There is a well-worn story about a young woman during olden times who vows to see the world and sets out from her comforting village with her trusty mare and some dry biscuits. She realizes, a week or so into her journey, when she’s hungry and scared of marauders, that she’s made a terrible mistake. Only she knows, on the deepest level, that she can’t possibly go home.

Legend or no, that’s exactly how I feel. Although I’m supposed to now have several extra hours a day to build up my writing career, I never really feel them. I just pick up the boys early and take a spin on the treadmill, and there goes my extra time. I’m living off credit cards, and I have no real plan in place.

But I can’t go back. I was burning out so fast I could smell smoke. Working a full-time job an hour away from home while taking care of my two kids was an exercise in exhaustion. I still long for that gilt-edged freelance life — making my own schedule, doing interesting work, and earning solid money, all while keeping up with the boys’ school, karate, and playdates.

Insert Spirituality Here

It’s come to my attention — through a couple of excellent books and the ministrations of a dear friend — that I’m somewhat lacking in the spirituality department. I don’t necessarily mean religion, but the practices and rituals that keep me in touch with my core values and remind me of a higher purpose, whatever I feel it to be.

In fact, I’m not even sure I know what my core values are. And higher purpose? I want to glibly say, “Less work, more money,” but I know that’s a cop-out.

And yet, I do feel the need to be guided by something deeper — something that can give me courage as my horse and I stumble through the vast forest.

Loving my kids to pieces and wanting to give them a healthy home with the most awesome mom ever is a great starting point. But it has to go further than that. I need to explore what else, in addition to my children, I consider most important.
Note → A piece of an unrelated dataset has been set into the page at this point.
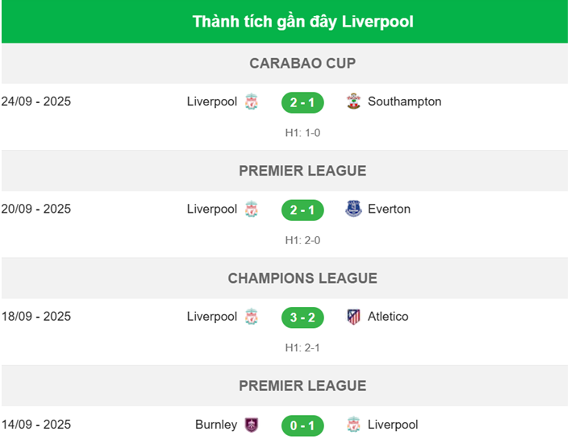Open the 2 - 1 Everton match score
The image size is (571, 448).
[302, 209]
Until I do that, I’ll be driven by the understandable but unbalanced need to achieve, achieve,Β achieve.

One Foot in Front of the Other

Despite what my brain tells me in the middle of the night, I have come a long way. For instance, a year ago, I would never have imagined I’d have a writing mentor or be guest blogging on one of the top 10 blogs of 2010/2011.

If I simply keep taking baby steps, then eventually the trees will thin out and I’ll come out of the dark wood. I’ll have some clients, I’ll be actively networking online and in person, and I’ll be making real money from my freelance writing. (Scheduling my second phone conversation with Carol will also provide a huge boost.)
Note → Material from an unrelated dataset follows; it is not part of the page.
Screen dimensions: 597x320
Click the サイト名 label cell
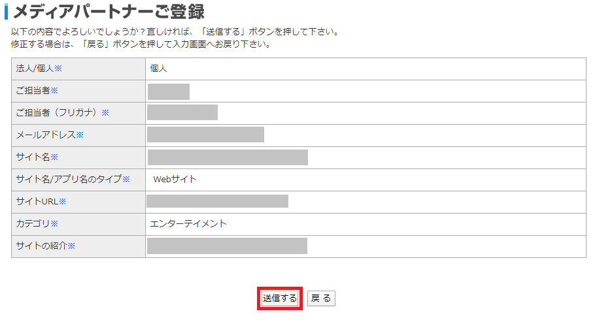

And as I move toward that goal, instead of getting caught up in the worries of income, clients, and schedules, I need to develop an understanding of my core values, and then make it a habit to renew my commitment to them, regularly. I also must take time every day to recover from the stress of my hectic life. This should be just as much a priority as reading yet another blog or listening to one more podcast about how to improve my Vermont copywriter website.

The dream is still alive. With my horse and my blossoming spirit — as well as a business loan so I can stop living off credit cards — I’ll get there yet.

Where are you on your freelance-writing path? Quit the day job? Freelancing on the side? Leave a comment and tell us your goals.

Susannah Noel is a Vermont SEO copywriter delivering meticulous copy that drives traffic and boosts sales. She’s also a copyeditor and proofreader of fiction and nonfiction books.

To follow Susannah’s freelance-writing journey, subscribe to this blog.

(I’m glad Susannah was able to take it today…I was busy over on WriteToDone, contributing to a post with tips from all the Top 10 Blogs for Writers winners…check it out! 10 Tips for Writing Excellence from Top Writing Bloggers)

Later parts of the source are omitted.